30 nov 2015 14:25
The Digital Age we live in has brought with it large-scale digitization of historical records. Many collections of documentary material in many languages are currently being digitized around the globe and made available on the Internet. Thus, the modern scholar is often confronted with easily accessible images of hundreds of thousands of readily-available and potentially-relevant full or fragmentary documents, as well as numerous transcribed texts. Without appropriate computer aids, however, one is faced with the challenge of isolating the sought-after needles in a proverbial haystack of online images and texts. State-of-the-art optical character-recognition still comes nowhere near providing quality searchable texts for historical handwritten material, but there are now prototypes of an array of other computational tools that can be brought to bear on such documents. We describe the underlying machine-learning methods and the scholarly tools that are emerging from them. For such tools to be of value to scholars, the results and the reasoning behind them must be presented in a meaningful form.

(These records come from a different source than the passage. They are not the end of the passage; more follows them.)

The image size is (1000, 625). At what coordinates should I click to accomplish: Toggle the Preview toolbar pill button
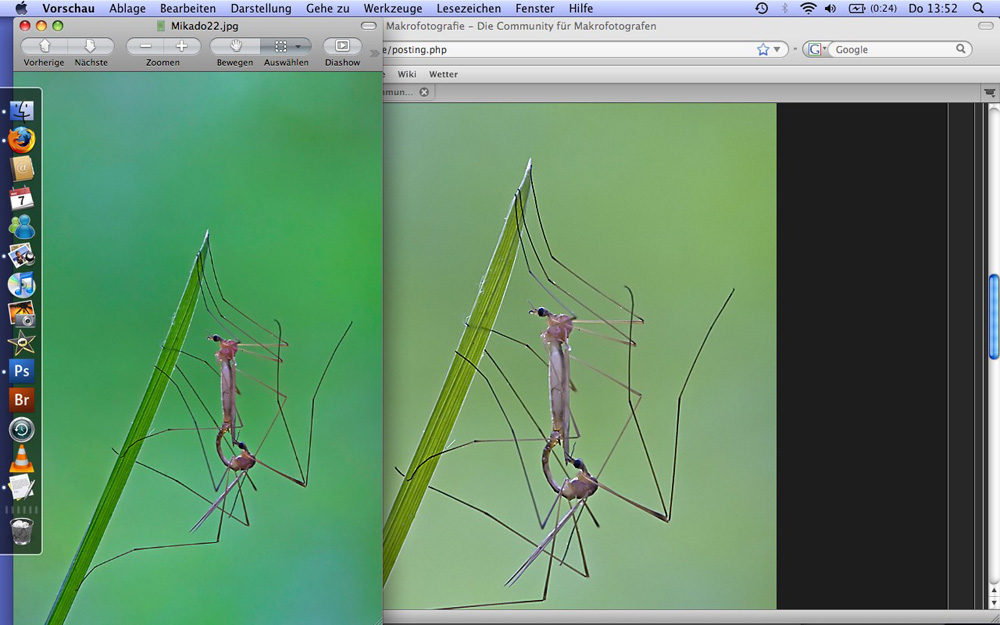click(369, 26)
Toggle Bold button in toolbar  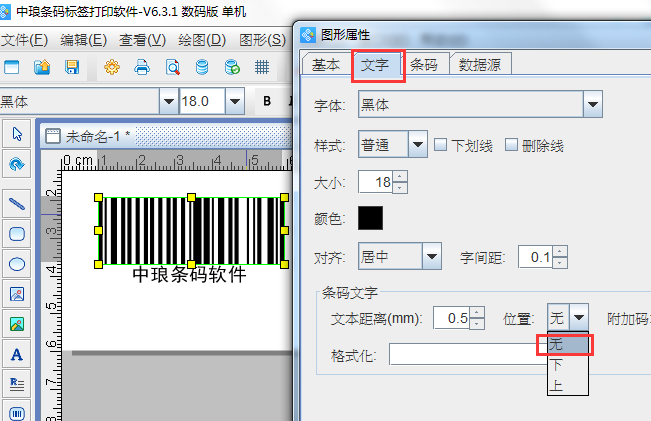267,101
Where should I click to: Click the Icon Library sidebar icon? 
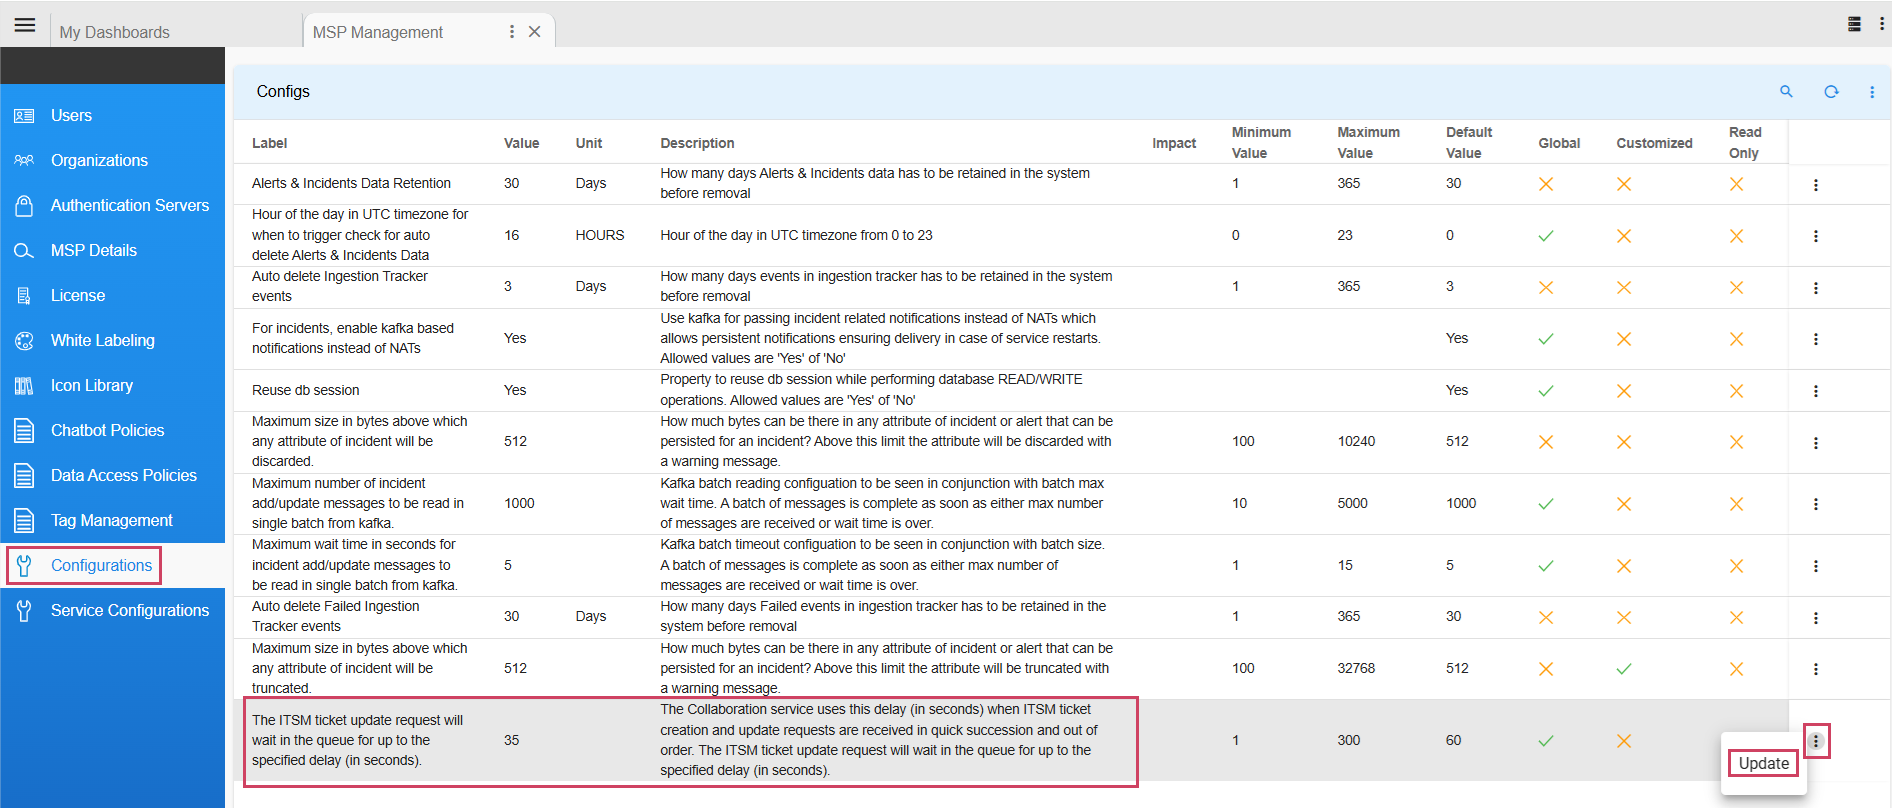(24, 386)
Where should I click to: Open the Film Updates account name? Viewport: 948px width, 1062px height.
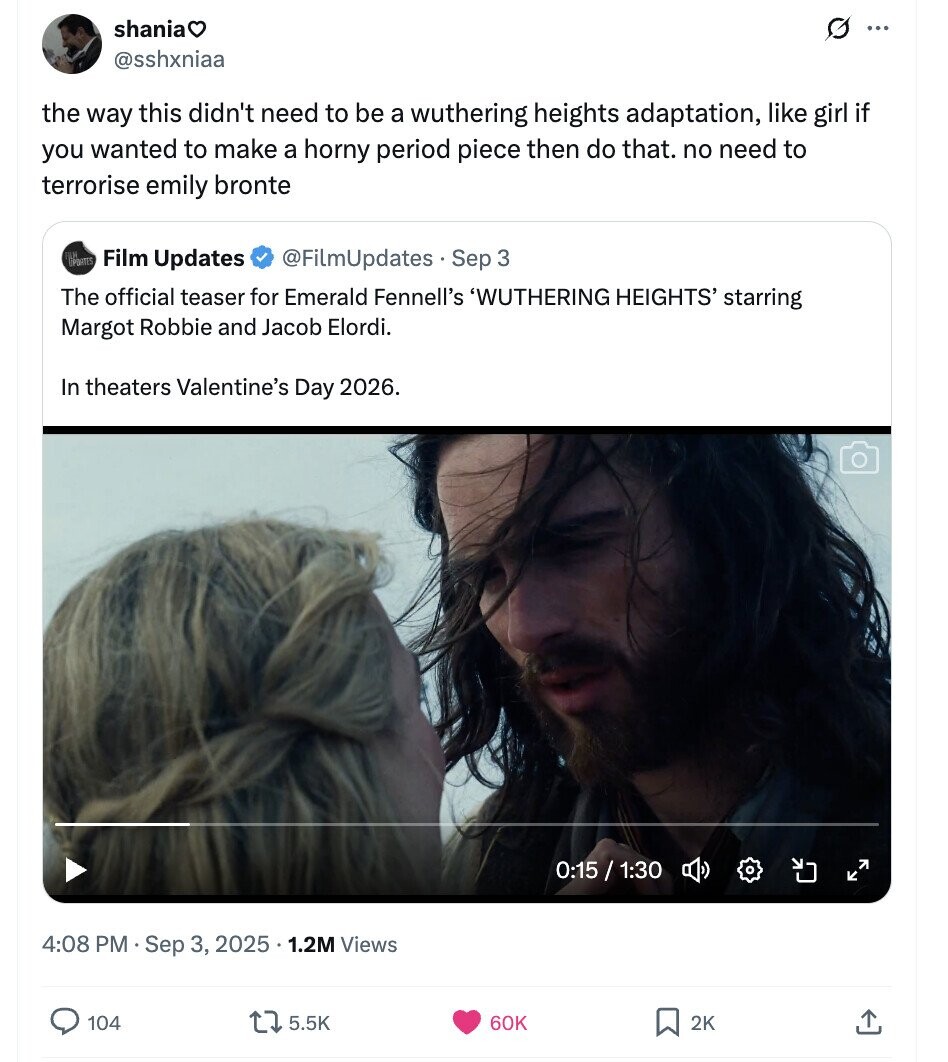[x=173, y=258]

Nachum Dershowitz interviendra dans le cadre du programme E-philologie PSL.

Le programme E-Philologie, porté par l'École Nationale des Chartes (ENC), l'École des Hautes Études en Sciences Sociales (EHESS), l'École Nationale Supérieure (ENS) et l'École Pratique des Hautes Études (EPHE), financé par PSL, vise à constituer un séminaire de recherche en philologie numérique, couplé à des cours à destination des étudiants avancés (master 2 et doctorat) et des chercheurs, qui permette de former les étudiants aux techniques de publication électronique et créer des synergies entre des établissements au niveau national et international en matière de recherche.